Dass dieser Übergang nicht konfliktfrei abläuft, kann kaum überraschen. Oft dürften solche Auseinandersetzungen hinter den Kulissen bleiben, im Fall der Memphis Grizzlies sind sie allerdings öffentlich geworden. Advanced Stats-Guru John Hollinger wurde im Dezember 2012 von den neuen Team-Besitzern für das Management verpflichtet, um die in seiner Arbeit für ESPN entworfenen Methoden wie etwa PER praktisch umzusetzen. Auf wenig Begeisterung stieß er damit bei Lionel Hollins, dem damaligen Coach. Die Auseinandersetzungen um Herangehensweise und Kompetenzen trugen dann wohl entscheidend dazu bei, dass der sportlich relativ erfolgreiche Trainer nach der Saison 2012/13 gehen musste. Dass ein älterer, früherer Spieler gegen den neu eingestiegenen Journalisten den Kürzeren zog, könnte durchaus ein Vorzeichen für die weitere Entwicklung sein.
Warum das Ganze?
Auf einer Position sind die ehemaligen Spieler allerdings noch zahlreich: Der des Kommentators oder Analysten. Aus dieser Rolle heraus kommt ein Großteil der negativen Aussagen zu Advanced Stats oder Fehleinschätzungen zum CBA. Damit prägen die ‚konservativen‘ Kräfte nicht unerheblich das Bild in den Medien und dadurch vieler Zuschauer. Die aktiven Spieler stehen oft auf der gleichen Seite, wie etwa Rudy Gays Verbot von Statistiken in der Umkleide zeigt.

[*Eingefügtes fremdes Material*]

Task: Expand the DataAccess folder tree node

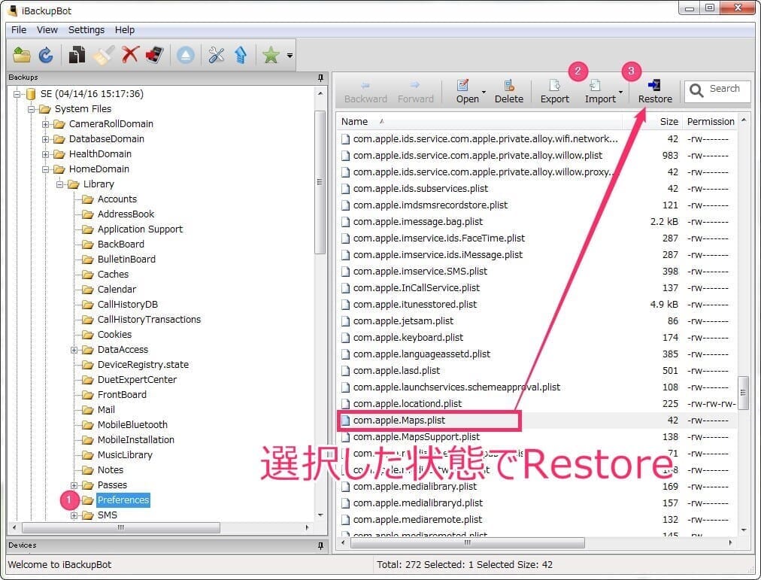Action: pyautogui.click(x=74, y=350)
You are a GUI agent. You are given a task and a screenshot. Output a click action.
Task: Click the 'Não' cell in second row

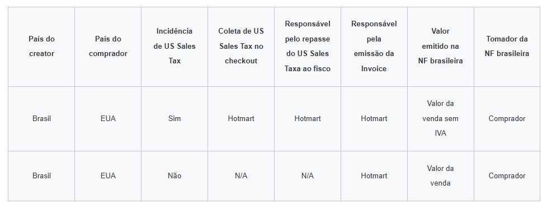[175, 176]
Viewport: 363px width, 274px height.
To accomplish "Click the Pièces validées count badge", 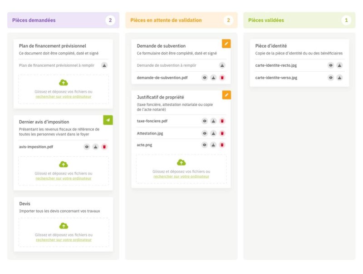I will point(346,20).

Man kann Mark Cuban also durchaus Berechnung in seinen Aussagen unterstellen – der oft als sehr direkt wahrgenommene Mavs-Owner verfolgt mit seinen Statements nicht selten tiefer gehende Absichten. Das eigene Team als spielerfreundlich, den Rivalen aber als überanalytisch darzustellen, ist eine subtile Form des Selbstmarketings angesichts der Präferenzen von Medien und Spielern.

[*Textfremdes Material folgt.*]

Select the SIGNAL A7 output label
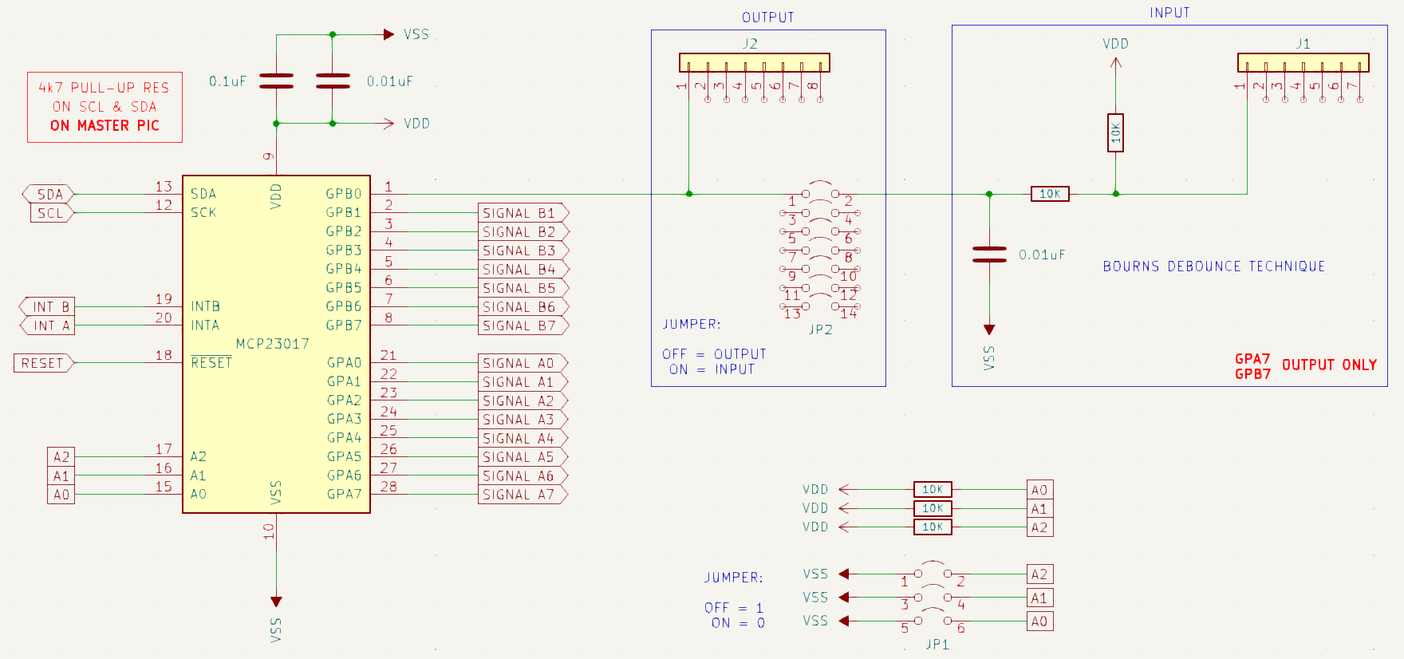 (522, 495)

Dass ein Mix aus beiden Aspekten der erfolgreichste Weg sein dürfte, würde wohl auch Cuban nicht bezweifeln – wie am Vorgehen der Mavs zu sehen. Sportlicher Erfolg ist ohne Teamchemie kaum zu erwarten, aber auch analytisches Arbeiten ist mittlerweile erforderlich. Es ist wohl kein Zufall, dass die Spurs als aktueller Champion auch als Meister in diesen beiden Kategorien gelten: Es gewinnt das Beste beider Welten, nicht ein Konflikt wie in Memphis oder vermeintlich zwischen Dallas und Houston.